ACTIVITY
Each line below that contains "slider" should be counted. Give only the total.
--------------------
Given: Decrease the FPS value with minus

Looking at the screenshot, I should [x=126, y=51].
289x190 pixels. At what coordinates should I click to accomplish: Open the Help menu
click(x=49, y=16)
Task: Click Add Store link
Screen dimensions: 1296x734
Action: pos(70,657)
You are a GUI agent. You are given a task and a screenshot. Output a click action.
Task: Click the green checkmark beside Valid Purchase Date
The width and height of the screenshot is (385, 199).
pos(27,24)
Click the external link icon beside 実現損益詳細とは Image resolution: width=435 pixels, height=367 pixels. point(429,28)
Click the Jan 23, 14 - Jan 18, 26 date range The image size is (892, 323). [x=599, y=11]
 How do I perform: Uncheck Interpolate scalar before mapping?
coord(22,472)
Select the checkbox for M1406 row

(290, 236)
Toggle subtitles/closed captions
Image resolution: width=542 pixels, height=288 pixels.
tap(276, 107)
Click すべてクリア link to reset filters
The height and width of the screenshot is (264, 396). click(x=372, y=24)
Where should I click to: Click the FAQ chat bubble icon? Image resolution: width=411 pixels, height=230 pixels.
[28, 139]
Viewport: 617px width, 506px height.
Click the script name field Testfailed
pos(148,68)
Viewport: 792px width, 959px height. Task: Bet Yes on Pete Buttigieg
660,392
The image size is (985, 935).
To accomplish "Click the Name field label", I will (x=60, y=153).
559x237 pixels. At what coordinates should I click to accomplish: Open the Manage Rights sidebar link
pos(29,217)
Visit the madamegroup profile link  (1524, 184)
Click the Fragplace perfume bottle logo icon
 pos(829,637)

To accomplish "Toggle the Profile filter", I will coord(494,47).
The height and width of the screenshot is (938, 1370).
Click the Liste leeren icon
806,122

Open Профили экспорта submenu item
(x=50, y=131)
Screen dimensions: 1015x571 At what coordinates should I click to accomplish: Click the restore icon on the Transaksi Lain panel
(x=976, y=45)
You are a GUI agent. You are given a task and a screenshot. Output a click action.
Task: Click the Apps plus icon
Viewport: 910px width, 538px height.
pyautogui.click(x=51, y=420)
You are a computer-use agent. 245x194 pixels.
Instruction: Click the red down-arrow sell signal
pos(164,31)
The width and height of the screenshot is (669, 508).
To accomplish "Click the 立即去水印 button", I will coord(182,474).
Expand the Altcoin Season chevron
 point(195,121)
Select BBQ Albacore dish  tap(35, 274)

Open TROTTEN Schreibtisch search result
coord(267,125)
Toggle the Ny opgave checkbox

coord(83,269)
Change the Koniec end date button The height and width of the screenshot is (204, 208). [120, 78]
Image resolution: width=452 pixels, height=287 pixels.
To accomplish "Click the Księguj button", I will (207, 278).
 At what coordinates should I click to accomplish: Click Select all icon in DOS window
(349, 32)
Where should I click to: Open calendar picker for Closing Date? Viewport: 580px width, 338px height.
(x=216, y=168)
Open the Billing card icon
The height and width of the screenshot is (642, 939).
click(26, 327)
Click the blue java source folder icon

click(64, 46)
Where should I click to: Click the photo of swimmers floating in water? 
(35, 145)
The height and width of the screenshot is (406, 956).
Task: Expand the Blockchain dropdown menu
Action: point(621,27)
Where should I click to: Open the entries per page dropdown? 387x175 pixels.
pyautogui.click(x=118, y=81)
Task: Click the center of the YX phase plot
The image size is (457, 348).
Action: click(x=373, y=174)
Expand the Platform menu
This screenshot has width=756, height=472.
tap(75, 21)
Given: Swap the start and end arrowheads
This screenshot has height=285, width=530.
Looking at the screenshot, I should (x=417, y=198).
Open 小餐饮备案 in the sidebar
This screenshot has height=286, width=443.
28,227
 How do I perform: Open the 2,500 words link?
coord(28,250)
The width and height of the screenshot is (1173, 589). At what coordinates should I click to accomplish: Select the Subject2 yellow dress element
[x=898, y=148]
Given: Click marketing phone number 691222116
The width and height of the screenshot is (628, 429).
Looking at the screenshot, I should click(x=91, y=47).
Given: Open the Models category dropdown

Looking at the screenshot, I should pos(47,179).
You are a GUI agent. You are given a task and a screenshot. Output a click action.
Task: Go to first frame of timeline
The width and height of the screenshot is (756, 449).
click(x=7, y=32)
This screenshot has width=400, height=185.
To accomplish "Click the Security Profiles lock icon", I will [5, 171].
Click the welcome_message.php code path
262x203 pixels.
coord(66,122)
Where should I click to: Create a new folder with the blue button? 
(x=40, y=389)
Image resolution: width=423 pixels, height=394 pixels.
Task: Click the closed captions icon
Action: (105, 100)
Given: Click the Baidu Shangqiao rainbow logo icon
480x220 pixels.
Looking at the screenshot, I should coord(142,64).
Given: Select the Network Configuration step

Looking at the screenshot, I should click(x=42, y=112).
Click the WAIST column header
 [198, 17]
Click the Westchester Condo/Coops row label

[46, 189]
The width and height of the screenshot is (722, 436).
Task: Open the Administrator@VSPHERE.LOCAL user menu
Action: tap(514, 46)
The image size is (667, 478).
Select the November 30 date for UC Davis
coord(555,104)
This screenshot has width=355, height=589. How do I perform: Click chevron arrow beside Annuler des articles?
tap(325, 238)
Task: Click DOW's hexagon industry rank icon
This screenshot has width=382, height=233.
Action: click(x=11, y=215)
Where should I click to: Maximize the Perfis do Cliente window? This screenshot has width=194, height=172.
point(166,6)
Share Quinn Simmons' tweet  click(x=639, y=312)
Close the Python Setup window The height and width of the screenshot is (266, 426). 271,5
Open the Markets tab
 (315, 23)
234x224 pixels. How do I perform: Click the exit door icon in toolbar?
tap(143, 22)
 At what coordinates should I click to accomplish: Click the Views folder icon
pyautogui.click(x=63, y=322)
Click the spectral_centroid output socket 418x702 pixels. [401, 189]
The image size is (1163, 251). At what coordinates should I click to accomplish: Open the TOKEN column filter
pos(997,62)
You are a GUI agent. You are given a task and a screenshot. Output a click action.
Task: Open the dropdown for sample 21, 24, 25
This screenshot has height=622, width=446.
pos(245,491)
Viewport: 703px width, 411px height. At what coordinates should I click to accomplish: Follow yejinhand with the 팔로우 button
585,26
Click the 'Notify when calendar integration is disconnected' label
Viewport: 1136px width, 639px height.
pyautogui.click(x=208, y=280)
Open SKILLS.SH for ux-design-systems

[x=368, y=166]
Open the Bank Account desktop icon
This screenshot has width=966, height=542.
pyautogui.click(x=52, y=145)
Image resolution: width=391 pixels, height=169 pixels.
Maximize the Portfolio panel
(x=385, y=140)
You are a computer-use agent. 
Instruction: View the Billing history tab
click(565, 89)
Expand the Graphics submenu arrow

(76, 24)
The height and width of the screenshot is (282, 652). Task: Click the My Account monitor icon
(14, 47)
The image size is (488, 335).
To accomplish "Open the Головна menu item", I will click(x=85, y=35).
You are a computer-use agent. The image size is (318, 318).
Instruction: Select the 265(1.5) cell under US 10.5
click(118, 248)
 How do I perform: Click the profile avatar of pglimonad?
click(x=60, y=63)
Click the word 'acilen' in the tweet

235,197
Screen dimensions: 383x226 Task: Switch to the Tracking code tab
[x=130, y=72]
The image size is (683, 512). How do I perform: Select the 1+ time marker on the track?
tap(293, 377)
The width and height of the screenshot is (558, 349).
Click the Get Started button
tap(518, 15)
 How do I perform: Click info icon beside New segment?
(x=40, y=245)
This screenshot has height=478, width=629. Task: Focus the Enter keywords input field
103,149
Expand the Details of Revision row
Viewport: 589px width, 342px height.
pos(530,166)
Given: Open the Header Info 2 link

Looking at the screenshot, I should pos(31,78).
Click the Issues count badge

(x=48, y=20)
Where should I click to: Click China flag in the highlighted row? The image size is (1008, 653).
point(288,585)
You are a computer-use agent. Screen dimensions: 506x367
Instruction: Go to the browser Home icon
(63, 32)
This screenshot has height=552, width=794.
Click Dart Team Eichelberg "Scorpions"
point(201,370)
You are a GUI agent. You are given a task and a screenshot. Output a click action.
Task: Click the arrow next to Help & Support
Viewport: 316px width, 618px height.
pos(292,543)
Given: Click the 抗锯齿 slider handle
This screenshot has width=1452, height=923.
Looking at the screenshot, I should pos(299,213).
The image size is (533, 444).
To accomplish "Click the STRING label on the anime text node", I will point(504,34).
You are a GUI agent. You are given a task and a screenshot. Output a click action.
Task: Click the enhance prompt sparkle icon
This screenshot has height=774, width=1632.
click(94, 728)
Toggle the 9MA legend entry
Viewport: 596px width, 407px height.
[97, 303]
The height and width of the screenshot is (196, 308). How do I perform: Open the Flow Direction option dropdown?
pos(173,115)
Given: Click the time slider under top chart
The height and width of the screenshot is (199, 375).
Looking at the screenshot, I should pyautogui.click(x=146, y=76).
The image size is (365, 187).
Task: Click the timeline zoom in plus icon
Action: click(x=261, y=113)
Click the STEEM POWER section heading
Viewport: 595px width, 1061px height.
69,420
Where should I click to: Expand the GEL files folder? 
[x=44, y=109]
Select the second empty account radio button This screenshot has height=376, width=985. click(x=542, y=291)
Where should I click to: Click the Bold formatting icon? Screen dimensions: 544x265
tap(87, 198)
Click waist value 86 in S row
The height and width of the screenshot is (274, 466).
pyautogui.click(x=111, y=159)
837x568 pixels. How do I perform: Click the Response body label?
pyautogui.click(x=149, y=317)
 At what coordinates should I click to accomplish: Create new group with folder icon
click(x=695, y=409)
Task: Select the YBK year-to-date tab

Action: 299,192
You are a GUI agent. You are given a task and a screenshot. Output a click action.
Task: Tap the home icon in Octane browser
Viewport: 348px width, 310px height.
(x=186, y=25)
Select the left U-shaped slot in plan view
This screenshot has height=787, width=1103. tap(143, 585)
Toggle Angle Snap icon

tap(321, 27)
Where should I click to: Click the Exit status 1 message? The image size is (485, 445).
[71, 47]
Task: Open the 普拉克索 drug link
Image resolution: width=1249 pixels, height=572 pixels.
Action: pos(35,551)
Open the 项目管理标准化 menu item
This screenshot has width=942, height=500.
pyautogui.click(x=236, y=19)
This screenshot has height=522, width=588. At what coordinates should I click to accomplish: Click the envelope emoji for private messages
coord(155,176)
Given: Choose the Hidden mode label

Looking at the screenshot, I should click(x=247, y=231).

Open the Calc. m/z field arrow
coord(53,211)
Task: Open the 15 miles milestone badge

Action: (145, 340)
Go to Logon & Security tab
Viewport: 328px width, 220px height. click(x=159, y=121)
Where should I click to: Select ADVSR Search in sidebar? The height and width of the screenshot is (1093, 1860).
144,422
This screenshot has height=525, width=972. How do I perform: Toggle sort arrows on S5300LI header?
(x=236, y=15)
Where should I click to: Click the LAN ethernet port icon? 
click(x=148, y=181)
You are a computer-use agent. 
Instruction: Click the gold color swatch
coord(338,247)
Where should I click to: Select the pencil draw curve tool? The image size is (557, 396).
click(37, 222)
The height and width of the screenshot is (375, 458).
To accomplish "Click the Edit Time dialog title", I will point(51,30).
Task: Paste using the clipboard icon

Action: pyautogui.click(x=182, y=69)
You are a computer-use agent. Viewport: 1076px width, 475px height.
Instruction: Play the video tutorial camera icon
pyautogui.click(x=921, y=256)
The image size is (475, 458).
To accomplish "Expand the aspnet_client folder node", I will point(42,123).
--------------------
TASK SOLUTION
2